What is new about Section 172 BNSS, and why does it matter?
Section 172 BNSS has no direct CrPC counterpart in Chapter XI. Sub-section (1) makes it a duty for all persons to conform to the lawful directions of a police officer given in fulfilment of his duty under Chapter XII BNSS. Sub-section (2) confers an independent power to detain or remove any person resisting, ignoring, or disregarding such direction, and to take him before a Magistrate or, in petty cases, release him within twenty-four hours. The section codifies what was previously implied — the binding force of a police direction at a barricade, traffic point, or crowd-control cordon — and creates a free-standing detention power that does not depend on the existence of a cognizable offence.

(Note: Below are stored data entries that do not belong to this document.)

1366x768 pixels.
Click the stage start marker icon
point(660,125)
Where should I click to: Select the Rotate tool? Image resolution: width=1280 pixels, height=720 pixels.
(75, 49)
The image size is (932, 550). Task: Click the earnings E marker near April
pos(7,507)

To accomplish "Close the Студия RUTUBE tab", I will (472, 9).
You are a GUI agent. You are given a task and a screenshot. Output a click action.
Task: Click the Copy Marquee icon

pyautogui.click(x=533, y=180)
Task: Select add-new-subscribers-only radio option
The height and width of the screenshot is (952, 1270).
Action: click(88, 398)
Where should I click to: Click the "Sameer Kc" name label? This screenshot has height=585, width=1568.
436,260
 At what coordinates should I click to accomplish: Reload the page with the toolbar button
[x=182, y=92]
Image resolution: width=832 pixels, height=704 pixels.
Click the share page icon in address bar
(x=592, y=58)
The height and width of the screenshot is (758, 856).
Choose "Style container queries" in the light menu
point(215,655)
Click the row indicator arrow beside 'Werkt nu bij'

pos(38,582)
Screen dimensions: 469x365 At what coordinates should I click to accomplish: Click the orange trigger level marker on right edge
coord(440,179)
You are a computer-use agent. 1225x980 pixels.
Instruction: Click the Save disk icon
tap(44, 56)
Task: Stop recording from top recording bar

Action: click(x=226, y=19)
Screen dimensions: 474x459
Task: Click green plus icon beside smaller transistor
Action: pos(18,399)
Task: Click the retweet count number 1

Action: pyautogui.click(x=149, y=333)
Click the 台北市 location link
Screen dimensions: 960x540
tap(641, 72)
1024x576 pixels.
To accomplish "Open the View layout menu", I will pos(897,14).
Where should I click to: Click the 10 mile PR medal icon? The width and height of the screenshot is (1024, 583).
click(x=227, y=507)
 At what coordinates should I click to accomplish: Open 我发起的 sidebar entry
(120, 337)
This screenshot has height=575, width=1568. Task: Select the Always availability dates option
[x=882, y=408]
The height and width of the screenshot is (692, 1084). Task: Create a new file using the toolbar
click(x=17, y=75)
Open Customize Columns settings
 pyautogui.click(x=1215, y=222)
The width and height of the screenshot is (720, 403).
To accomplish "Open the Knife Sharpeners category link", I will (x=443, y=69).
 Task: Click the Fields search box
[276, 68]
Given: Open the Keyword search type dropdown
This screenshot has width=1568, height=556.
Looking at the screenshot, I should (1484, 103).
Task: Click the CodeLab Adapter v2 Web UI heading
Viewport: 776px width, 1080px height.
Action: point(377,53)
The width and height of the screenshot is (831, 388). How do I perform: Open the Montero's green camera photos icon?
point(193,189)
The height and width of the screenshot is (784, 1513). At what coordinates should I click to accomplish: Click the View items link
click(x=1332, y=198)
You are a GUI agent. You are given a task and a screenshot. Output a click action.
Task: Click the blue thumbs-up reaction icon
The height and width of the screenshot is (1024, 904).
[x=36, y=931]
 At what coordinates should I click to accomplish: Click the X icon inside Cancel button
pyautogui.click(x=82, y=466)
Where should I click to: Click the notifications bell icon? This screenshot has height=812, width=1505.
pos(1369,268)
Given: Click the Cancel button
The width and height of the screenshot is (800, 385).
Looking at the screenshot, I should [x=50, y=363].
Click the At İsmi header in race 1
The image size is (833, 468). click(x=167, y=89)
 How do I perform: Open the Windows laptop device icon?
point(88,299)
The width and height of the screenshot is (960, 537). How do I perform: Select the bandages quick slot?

Can Section 170 BNSS be used to detain protesters demanding a public-policy change?
No, not on the facts of mere protest. The Madhya Pradesh High Court in Medha Patkar v. State of M.P., 2008 CrLJ 47 (MP DB), set aside the arrest under Section 151 CrPC of project-affected persons squatting on a road and shouting slogans demanding rehabilitation; the Court held the arrest unconstitutional under Articles 19 and 21 and awarded Rs. 10,000 per arrestee as compensation, with liberty to the State to recover the amounts from the erring officers. The judgment confirms that there must be a definite design to commit a cognizable offence — peaceful (or even disorderly) protest as such will not do.